MCP merupakan sebuah aplikasi atau dashboard yang dikembangkan KPK untuk melakukan monitoring  capaian kinerja program pencegahan korupsi, melalui perbaikan tata Kelola pemerintahan yang dilaksanakan pemerintah daerah di seluruh Indonesia.

Dijelaskannya, MCP sendiri memiliki 8 cakupan intervensi yaitu perizinan, pengadaan barang dan jasa, perencanaan dan penganggaran APBD, pengawasan Aparat Pengawas Internal Pemerintah (APIP), manajemen ASN, Manajemen Aset Daerah, Optimalisasi Pajak Daerah dan Tata Kelola Keuangan Desa.

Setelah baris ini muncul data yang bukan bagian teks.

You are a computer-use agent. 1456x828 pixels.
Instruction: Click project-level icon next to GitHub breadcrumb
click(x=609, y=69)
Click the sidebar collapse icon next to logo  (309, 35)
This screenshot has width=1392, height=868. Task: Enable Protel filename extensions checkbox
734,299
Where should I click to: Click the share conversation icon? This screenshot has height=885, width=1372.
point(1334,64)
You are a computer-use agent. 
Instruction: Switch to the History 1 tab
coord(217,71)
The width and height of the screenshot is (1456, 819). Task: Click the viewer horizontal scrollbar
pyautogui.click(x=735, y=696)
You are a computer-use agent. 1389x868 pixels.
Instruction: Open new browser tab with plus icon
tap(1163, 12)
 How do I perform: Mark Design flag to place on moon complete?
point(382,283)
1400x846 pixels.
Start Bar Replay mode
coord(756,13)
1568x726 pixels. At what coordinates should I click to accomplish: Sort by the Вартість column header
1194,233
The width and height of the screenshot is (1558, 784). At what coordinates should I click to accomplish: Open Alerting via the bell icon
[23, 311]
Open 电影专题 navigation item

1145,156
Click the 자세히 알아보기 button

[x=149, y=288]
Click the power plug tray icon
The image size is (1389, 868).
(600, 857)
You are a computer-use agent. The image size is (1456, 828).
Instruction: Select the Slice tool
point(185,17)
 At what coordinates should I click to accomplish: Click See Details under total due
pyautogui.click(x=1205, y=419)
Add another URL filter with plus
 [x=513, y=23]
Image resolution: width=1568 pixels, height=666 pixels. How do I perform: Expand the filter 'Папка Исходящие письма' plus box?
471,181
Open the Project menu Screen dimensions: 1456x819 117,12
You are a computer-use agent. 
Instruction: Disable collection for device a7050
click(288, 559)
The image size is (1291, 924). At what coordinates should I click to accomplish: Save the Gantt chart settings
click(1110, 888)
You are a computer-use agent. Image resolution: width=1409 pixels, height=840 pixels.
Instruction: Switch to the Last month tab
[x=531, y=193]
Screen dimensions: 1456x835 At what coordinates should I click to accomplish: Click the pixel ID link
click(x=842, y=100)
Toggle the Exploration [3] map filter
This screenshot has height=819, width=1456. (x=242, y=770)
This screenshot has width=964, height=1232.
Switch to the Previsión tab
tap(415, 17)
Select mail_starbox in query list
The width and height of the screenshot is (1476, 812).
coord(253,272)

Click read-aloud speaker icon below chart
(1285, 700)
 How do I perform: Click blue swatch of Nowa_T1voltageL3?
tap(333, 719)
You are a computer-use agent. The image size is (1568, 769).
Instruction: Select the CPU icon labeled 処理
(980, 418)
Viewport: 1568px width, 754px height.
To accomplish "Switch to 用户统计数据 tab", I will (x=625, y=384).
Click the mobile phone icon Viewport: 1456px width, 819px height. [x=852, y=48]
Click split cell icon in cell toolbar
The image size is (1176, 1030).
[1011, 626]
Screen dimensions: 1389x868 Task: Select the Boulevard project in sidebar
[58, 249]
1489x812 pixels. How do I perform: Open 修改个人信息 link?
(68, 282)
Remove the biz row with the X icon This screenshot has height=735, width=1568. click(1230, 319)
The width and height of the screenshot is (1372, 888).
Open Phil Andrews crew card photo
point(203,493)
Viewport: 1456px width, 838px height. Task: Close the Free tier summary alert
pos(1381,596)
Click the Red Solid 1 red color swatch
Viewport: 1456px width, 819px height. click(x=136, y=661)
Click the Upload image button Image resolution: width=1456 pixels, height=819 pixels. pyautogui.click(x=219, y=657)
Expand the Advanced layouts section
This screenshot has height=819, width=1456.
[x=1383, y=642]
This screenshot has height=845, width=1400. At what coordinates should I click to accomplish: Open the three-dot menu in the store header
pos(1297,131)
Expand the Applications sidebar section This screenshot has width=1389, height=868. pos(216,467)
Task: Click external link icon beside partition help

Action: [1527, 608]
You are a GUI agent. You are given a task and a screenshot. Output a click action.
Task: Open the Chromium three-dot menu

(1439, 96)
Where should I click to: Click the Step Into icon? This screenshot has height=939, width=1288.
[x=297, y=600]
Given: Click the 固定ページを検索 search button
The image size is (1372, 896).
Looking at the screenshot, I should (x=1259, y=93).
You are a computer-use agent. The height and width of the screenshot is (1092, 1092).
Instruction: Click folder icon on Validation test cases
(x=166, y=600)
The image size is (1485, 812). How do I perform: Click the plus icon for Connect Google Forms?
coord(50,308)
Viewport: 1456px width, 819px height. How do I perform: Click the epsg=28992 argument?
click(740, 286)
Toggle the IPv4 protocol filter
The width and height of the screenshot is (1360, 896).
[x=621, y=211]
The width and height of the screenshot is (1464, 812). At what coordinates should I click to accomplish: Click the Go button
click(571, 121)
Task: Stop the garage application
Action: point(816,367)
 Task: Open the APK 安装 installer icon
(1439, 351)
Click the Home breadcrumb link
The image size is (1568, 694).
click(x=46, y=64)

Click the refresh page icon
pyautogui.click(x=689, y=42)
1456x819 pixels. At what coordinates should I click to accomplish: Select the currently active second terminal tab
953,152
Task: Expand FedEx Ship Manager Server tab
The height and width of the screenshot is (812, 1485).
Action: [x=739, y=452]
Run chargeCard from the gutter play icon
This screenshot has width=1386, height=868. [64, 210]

"BPPRD yang memiliki ranah intervensi optimalisasi pajak daerah harus selalu melakukan inovasi pemungutan pajak dan memantau efektivitas dari alat/aplikasi inovasi pajak daerah tersebut, secara berkala karena pajak daerah yang dipungut tidak sesuai potensi pajak yang sebenarnya, akan berpotensi merugikan keuangan negara," jelasnya.

Hal ini, tambahnya, karena bidang pelayanan PBB dan BPHTB tidak mungkin bisa mengejar nilai dari  poin tunggakan PBB Perdesaan dan Perkotaan (PBB-P2), karena rasio tunggakan pajak berasal dari hasil penagihan tunggakan pajak berbanding total tunggakan pajak.

Baca juga: Wabup Kapuas sebut pemerintahan tetap berjalan usai bupati ditahan KPK

“Tidak mungkin bisa tercapai, karena nilai tunggakan PBB-P2 senilai Rp25 miliar. Kalaupun mendapat Rp1 miliar, hanya mendapat prosentase kecil, karena faktor pembaginya saja sudah besar," katanya.

Sementara itu, ditambahkan Kepala Bidang Pelayanan Pajak dan Retribusi Daerah, Ofra Yekamia, bahwa ada lima dari 10 jenis pajak yang dipungut BPPRD yang akan dipacu realisasinya. Yaitu pajak hotel, restoran, air  tanah, mineral bukan logam dan batuan serta Pajak PBB/BPHTB.

“Dari upaya yang kita lakukan akan kita pantau dan laporkan terus bentuk inovasinya," kata Ofra Yekamia.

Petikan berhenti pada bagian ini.